Principal Investigator; Edward B. Shils Professor of Law and Political Science; Director, Penn Program on Regulation
Coglianese is an internationally recognized scholar of regulation and administrative law, whose work has emphasized the empirical evaluation of regulatory strategies and the role of public participation, negotiation, and analysis in regulatory policy making. His recent publications include Does Regulation Kill Jobs? (University of Pennsylvania Press, 2013) and Regulatory Breakdown: The Crisis of Confidence in U.S. Regulation (University of Pennsylvania Press, 2012).
Prior to joining the Law School, Coglianese spent a dozen years on the faculty at Harvard University’s John F. Kennedy School of Government. He has also taught as a visiting professor at Stanford Law School and Vanderbilt University. He founded the Law & Society Association’s international collaborative research network on regulatory governance and chaired a task force on transparency and public participation in the regulatory process that offered a blueprint to the Obama Administration on open government.
He has served as a consultant to the Administrative Conference of the United States, Environment Canada, the U.S. Department of Transportation, and the U.S. Environmental Protection Agency. He helped found and served as editor of the international, peer-reviewed journal Regulation & Governance, and he created RegBlog.org, a daily online source of regulatory news, analysis, and opinion sponsored by the Penn Program on Regulation.
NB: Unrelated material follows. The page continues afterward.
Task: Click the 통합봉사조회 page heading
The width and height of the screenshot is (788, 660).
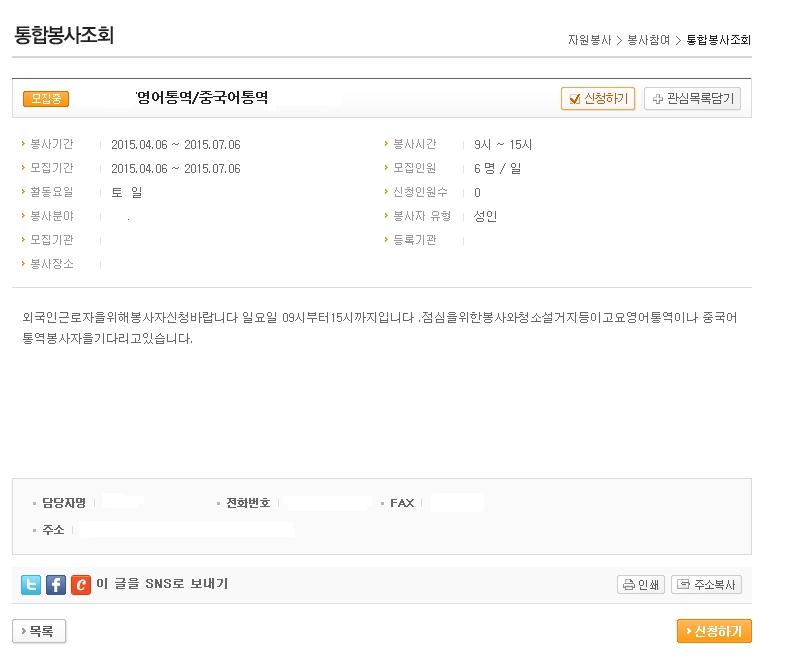Action: pyautogui.click(x=64, y=36)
Executive Director, Penn Program on Regulation
Finkel is the executive director of the Penn Program on Regulation, and a senior fellow at Penn Carey Law. He is one of the nation’s leading experts in the evolving field of risk assessment and cost-benefit analysis, with more than 25 years of experience improving methods of analysis and making risk-based decisions to protect workers and the general public from environmental hazards. He is also a Professor of Environmental and Occupational Health at the Rutgers School of Public Health. Previously, he was Director of Health Standards Programs at the U.S. Occupational Safety and Health Administration (OSHA) as well as OSHA’s Regional Administrator for the Rocky Mountain states. He is the recipient of the David P. Rall Award for Advocacy in Public Health from the American Public Health Association for “a career in advancing science in the service of public health protection.” He is the co-editor of three books, including Worst Things First? The Debate over Risk-Based National Environmental Priorities (Johns Hopkins Press, 1994).
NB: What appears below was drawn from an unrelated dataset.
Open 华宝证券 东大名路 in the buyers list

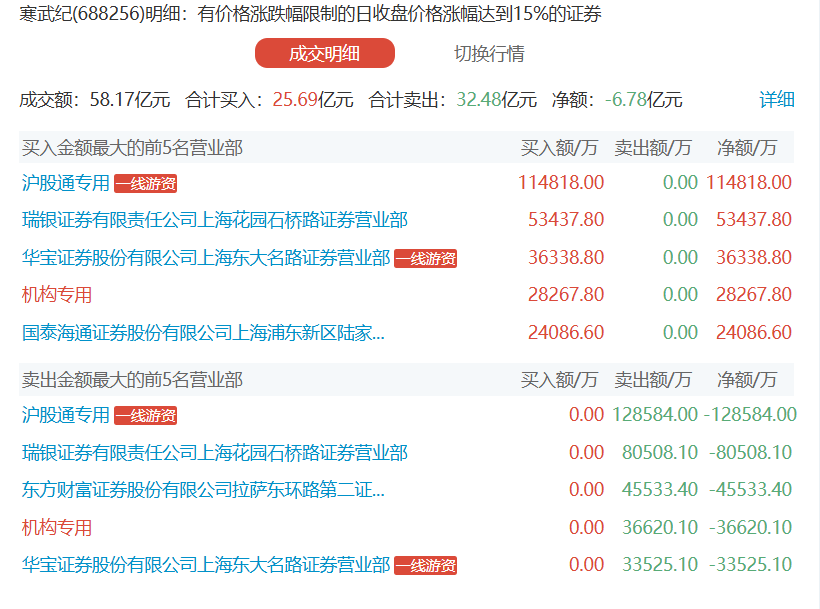[206, 258]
Project Manager and Research Affiliate, Penn Program on Regulation
Shapiro is the President of Calliope Communications, a policy and communications consultancy. She represents international companies, regulatory agencies, non-profits and trade associations in their policy and government affairs efforts, focusing on energy and environmental policy. She also manages complex policy-related initiatives, including the Pennsylvania Energy Code Collaborative. She is an adjunct professor in the Drexel University Public Policy Master’s Degree program, and has led or contributed to many grant-funded research projects, including leading a study on energy efficiency policy for the U.S. Department of Energy and the Energy Efficient Buildings Hub. Prior to founding Calliope, Shapiro was a partner in Cozen O’Connor’s Energy, Environmental and Utilities practice and a government relations professional with Cozen O’Connor Public Strategies.
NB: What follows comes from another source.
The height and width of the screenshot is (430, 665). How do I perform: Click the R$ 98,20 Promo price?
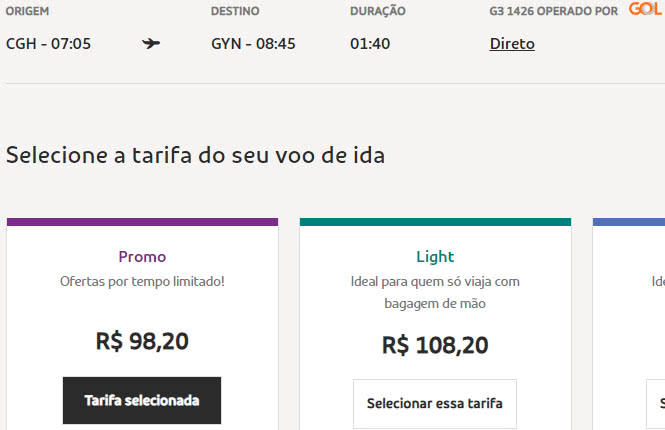pyautogui.click(x=142, y=341)
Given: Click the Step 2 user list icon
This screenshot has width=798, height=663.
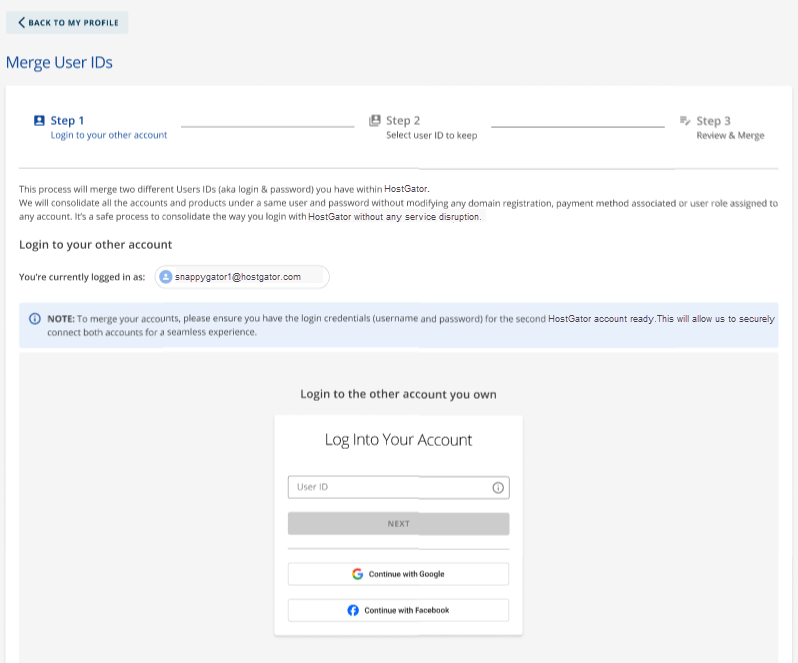Looking at the screenshot, I should click(375, 120).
Faculty Director, Penn Project on Civic Engagement, University of Pennsylvania Graduate School of Education
As founder and director of the Penn Project for Civic Engagement (PPCE), Sokoloff has designed and implemented community engagement projects ranging locally and nationally. His Citizen Voices, a project of the Philadelphia Inquirer Editorial Board, won the National Batten Award for Civic Journalism. His applied research focuses on student civic engagement and community development, particularly the (re)building of a public for public education through the use of deliberative public forums. Current work includes The Big Canvas and The City Budget: Tight Times, Tough Choices projects, both in partnership with WHYY. The latter engaged more than 1,700 taxpayers in deliberative budget workshops; Philadelphia Mayor Michael Nutter has credited those deliberations with informing his budget development. Sokoloff continues to develop similar civic engagement projects to engage taxpayers in deliberative processes to inform policy development. Other projects focus on ways for communities to address the dropout rate in Philadelphia, challenges of integrating new immigrants into commercial corridors, and mental health policy. In addition, Sokoloff has worked with more than 80 educational organizations on a range of organizational development and improvement projects, strategic planning, and organizational redesign. As the director of the Center for School Study Councils, Dr. is responsible for working with school superintendents, school boards, and district staff to help them keep pace with state-of-the-art educational and management theory, research, and practice. His initiatives with school districts and community organizations include a variety of projects to create opportunities to engage students in school and community problem-solving, as well as to build stronger, more productive relationships between schools and their communities.